* **Your goal**: Please count the lines in the rows below that contain the string "perform", and reply with that number alone.
________________________
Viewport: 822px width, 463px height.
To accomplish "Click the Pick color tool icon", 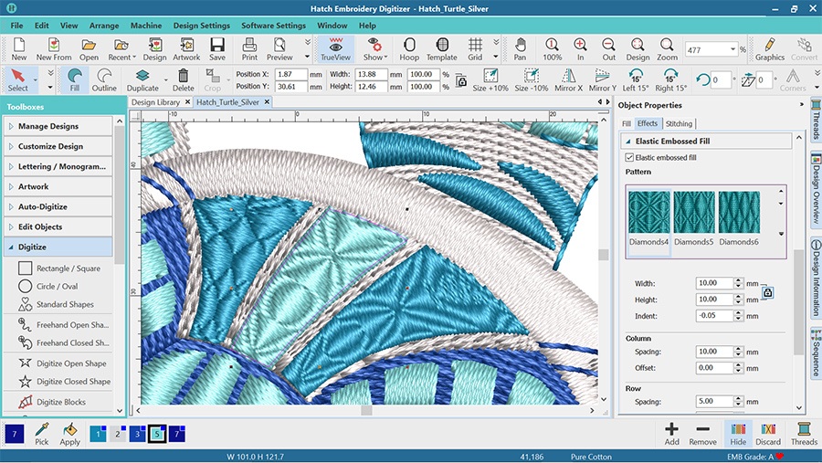I will pos(41,433).
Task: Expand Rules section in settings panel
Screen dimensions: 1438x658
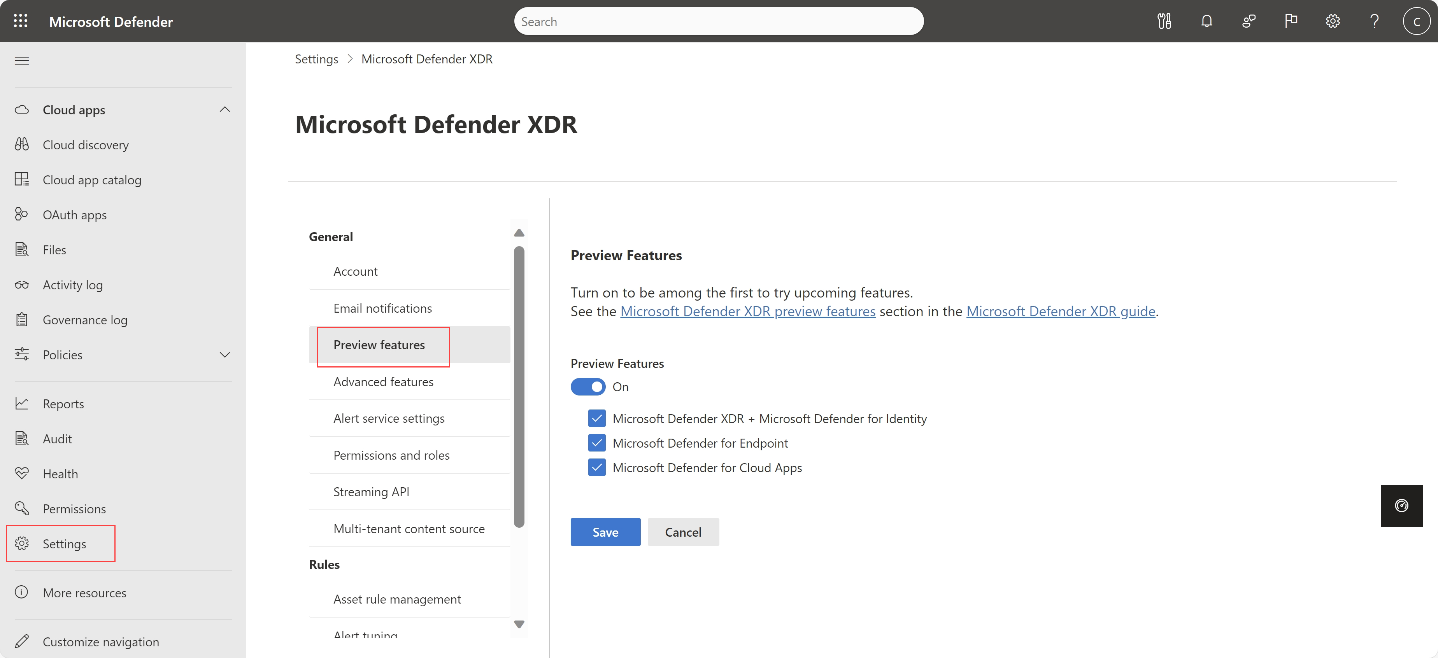Action: point(324,564)
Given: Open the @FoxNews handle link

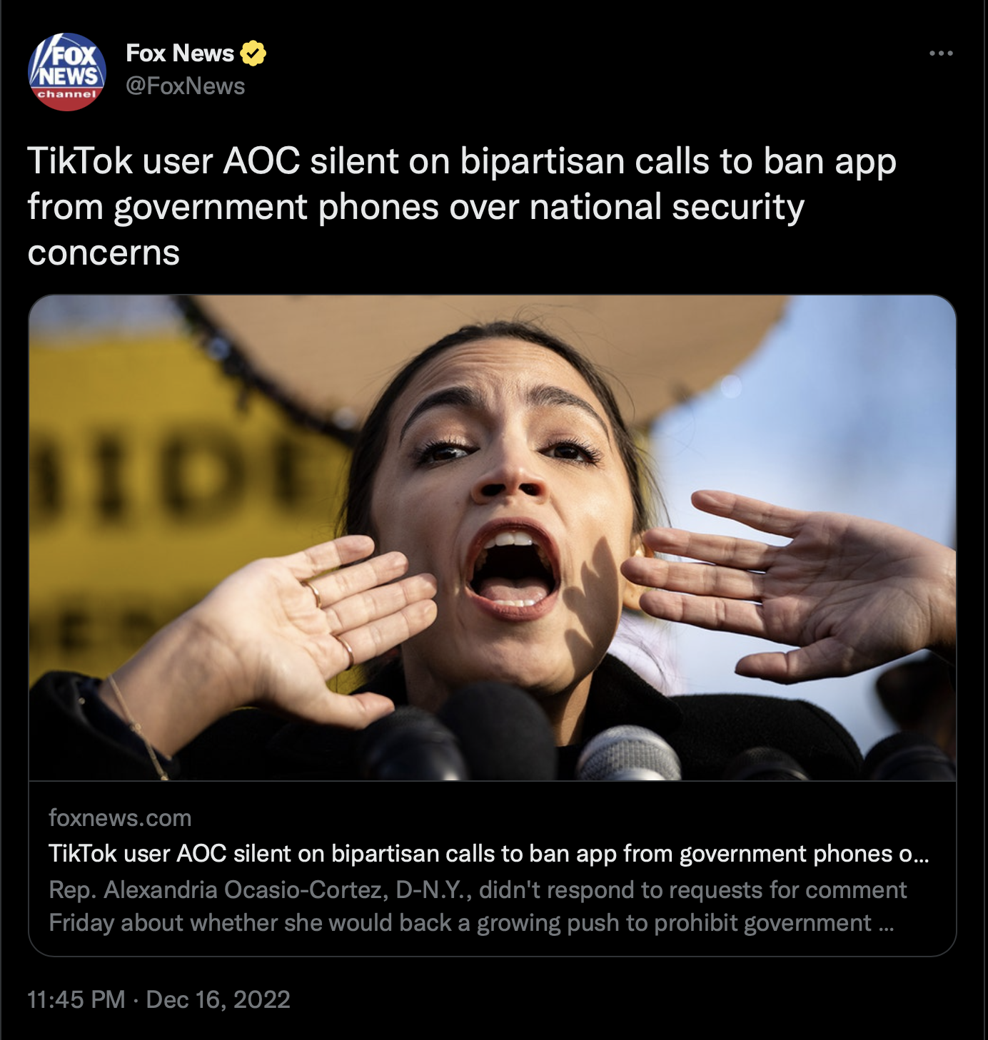Looking at the screenshot, I should coord(186,86).
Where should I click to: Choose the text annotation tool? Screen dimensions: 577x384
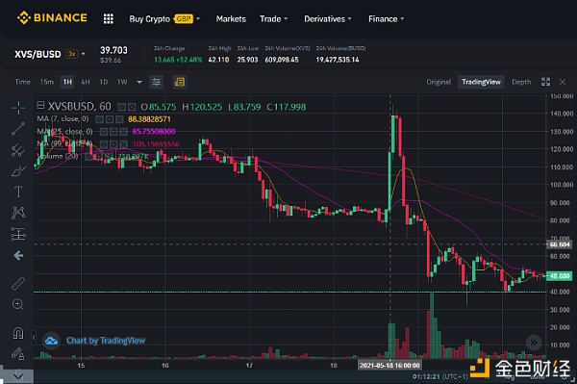coord(18,192)
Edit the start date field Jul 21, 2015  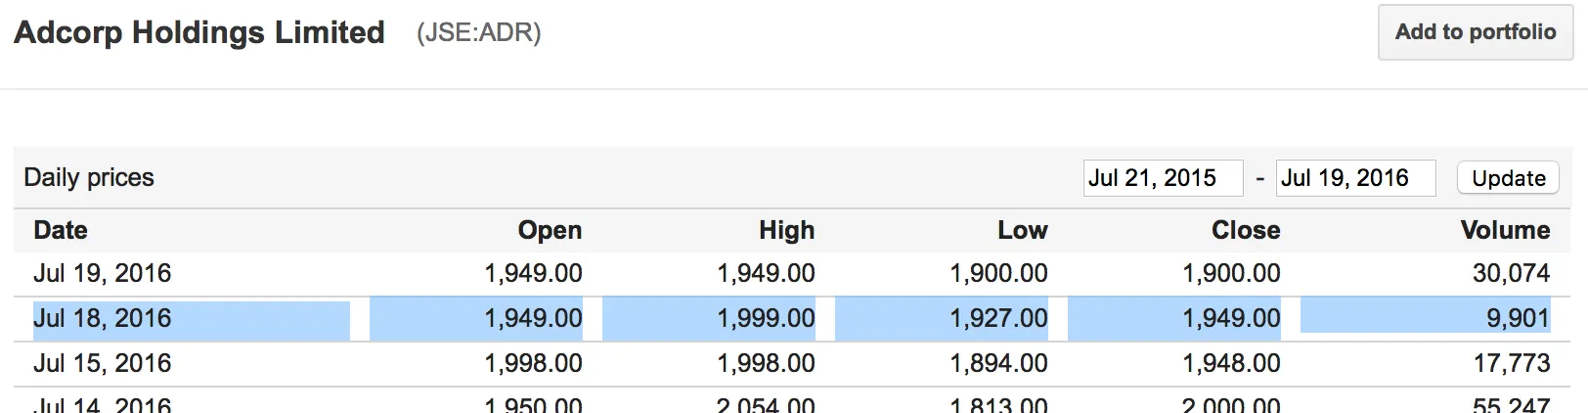[1163, 178]
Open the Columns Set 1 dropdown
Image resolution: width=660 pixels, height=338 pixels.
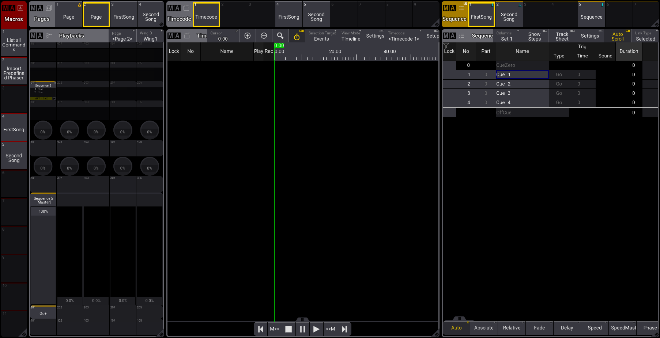(507, 36)
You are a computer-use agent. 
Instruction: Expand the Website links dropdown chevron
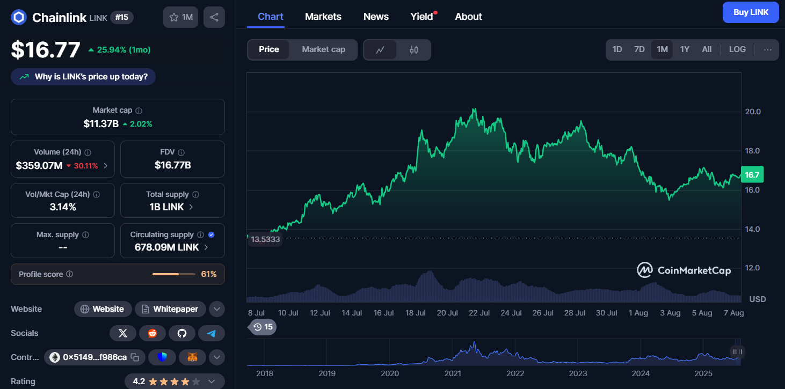click(216, 309)
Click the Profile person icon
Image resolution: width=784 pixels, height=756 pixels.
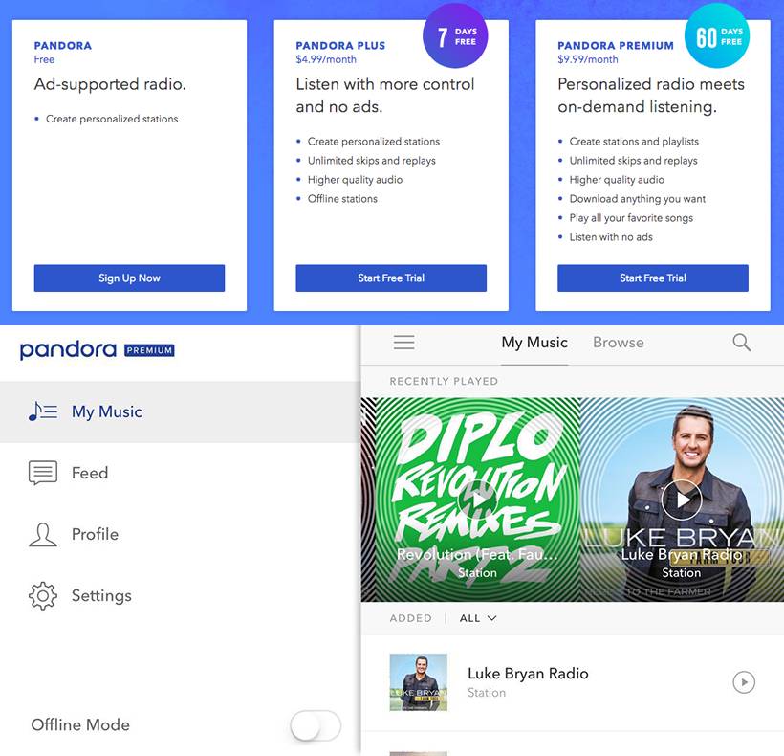click(x=43, y=534)
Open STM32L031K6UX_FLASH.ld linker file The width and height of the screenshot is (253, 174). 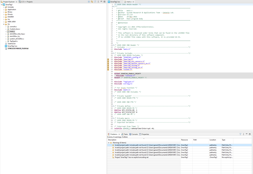point(18,49)
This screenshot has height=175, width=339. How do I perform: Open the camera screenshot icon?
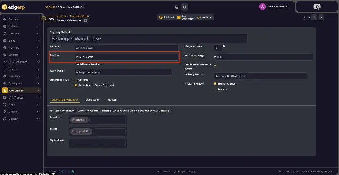317,7
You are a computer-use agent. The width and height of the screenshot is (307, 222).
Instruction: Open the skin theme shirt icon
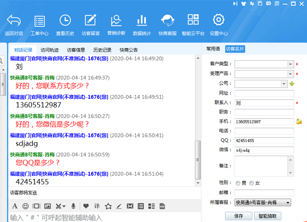243,4
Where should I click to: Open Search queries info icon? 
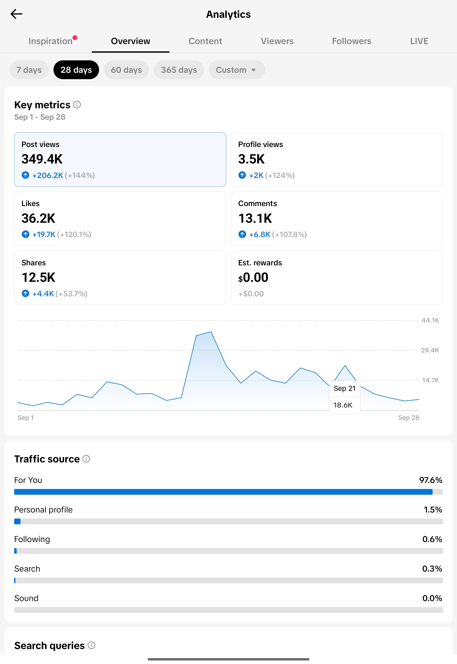point(91,645)
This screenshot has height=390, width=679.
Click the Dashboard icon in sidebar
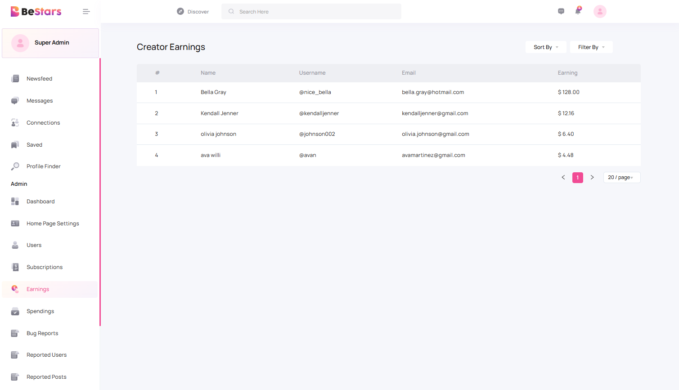(15, 202)
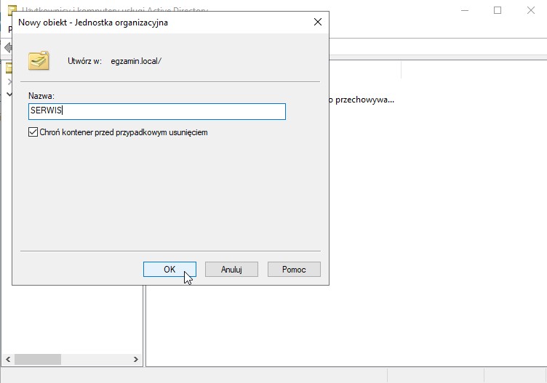This screenshot has height=383, width=547.
Task: Expand the collapsed tree node behind the dialog
Action: (9, 81)
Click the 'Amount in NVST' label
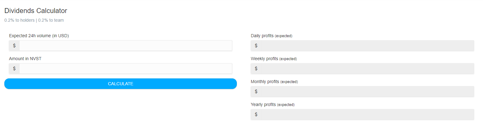Image resolution: width=483 pixels, height=128 pixels. pos(25,59)
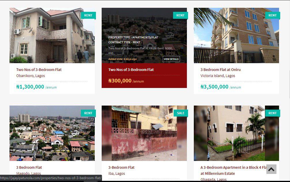
Task: Open the Millennium Estate apartment title link
Action: pos(233,170)
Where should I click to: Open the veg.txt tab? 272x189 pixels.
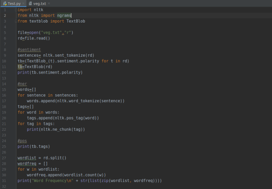pyautogui.click(x=39, y=3)
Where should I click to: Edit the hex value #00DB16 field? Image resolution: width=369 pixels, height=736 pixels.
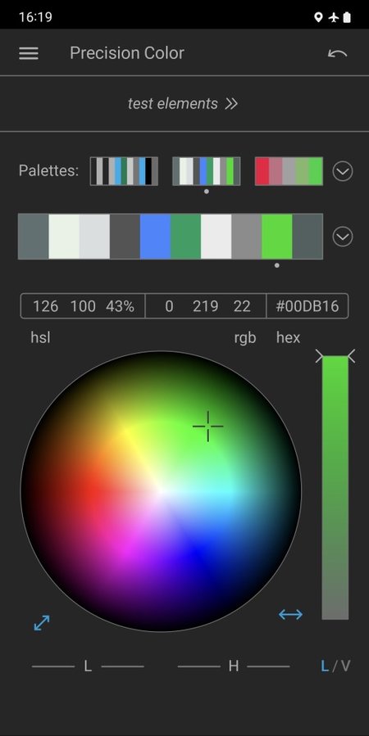pos(308,306)
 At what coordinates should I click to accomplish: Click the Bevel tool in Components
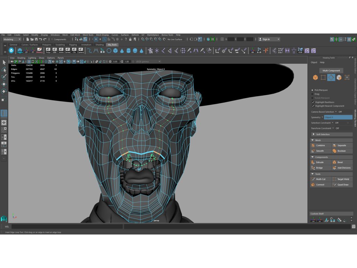point(340,162)
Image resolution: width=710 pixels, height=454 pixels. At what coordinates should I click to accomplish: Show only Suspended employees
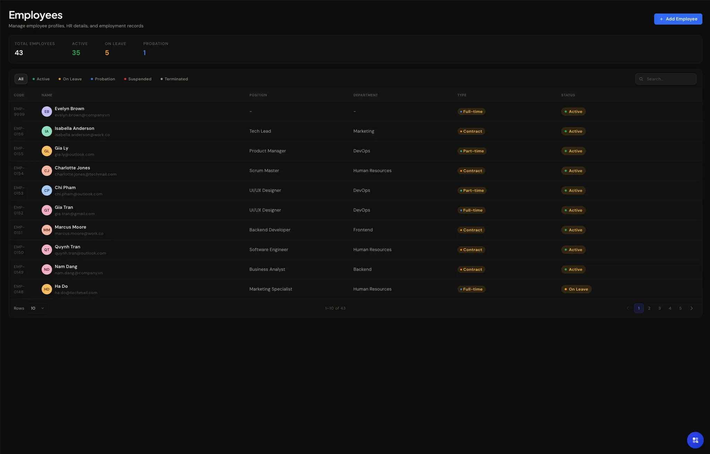tap(138, 79)
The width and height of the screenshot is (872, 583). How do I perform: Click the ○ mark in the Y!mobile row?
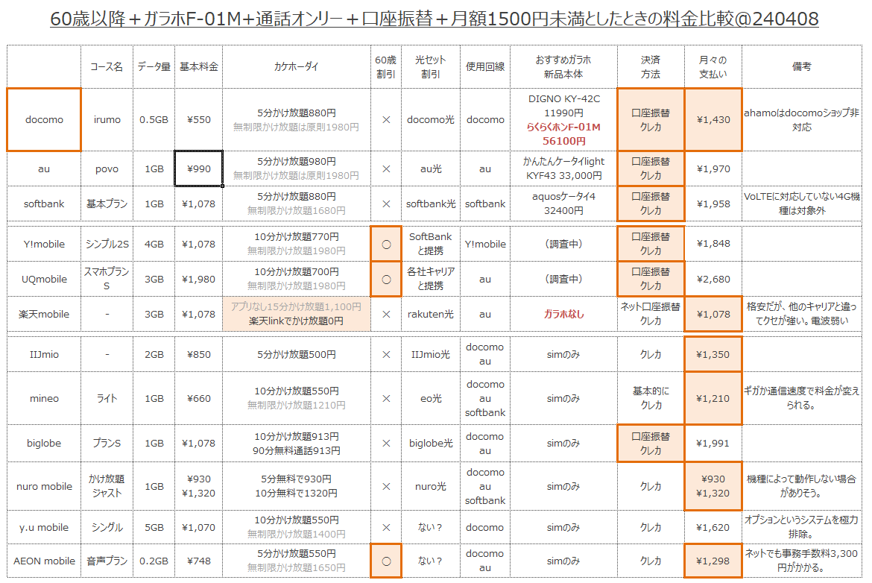[x=386, y=244]
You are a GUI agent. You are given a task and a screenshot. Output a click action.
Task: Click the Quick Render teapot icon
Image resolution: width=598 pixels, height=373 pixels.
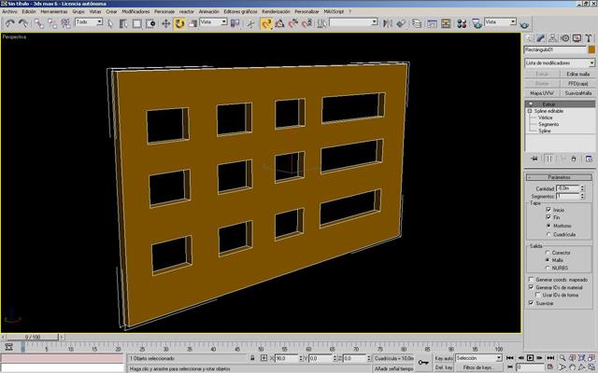coord(525,25)
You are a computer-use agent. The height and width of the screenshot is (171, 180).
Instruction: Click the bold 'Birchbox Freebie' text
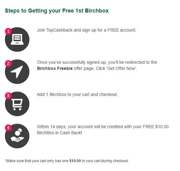coord(55,68)
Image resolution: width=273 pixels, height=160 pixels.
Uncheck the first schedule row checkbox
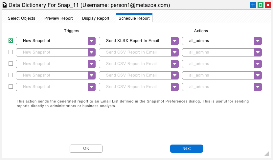(x=11, y=40)
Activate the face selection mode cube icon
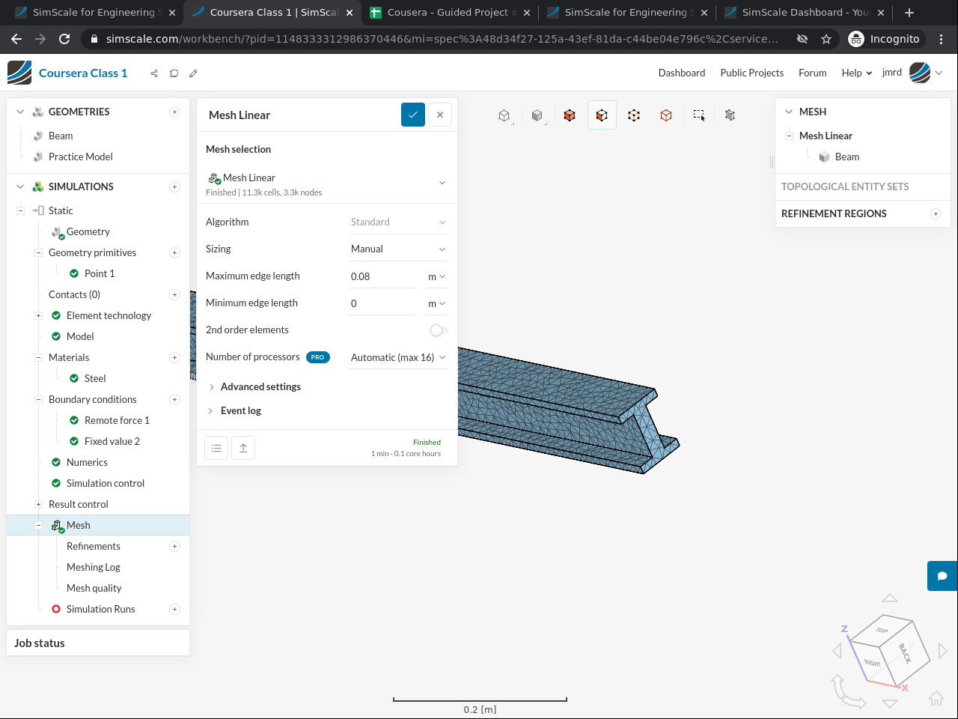The width and height of the screenshot is (958, 719). [x=602, y=115]
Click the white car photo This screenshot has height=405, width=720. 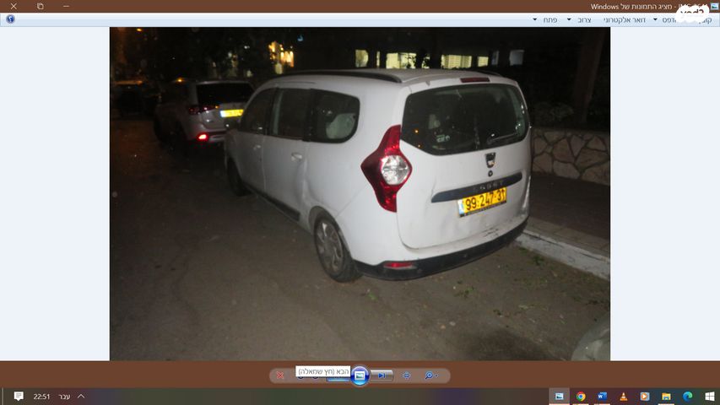380,177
________________________
* **Output below**: 2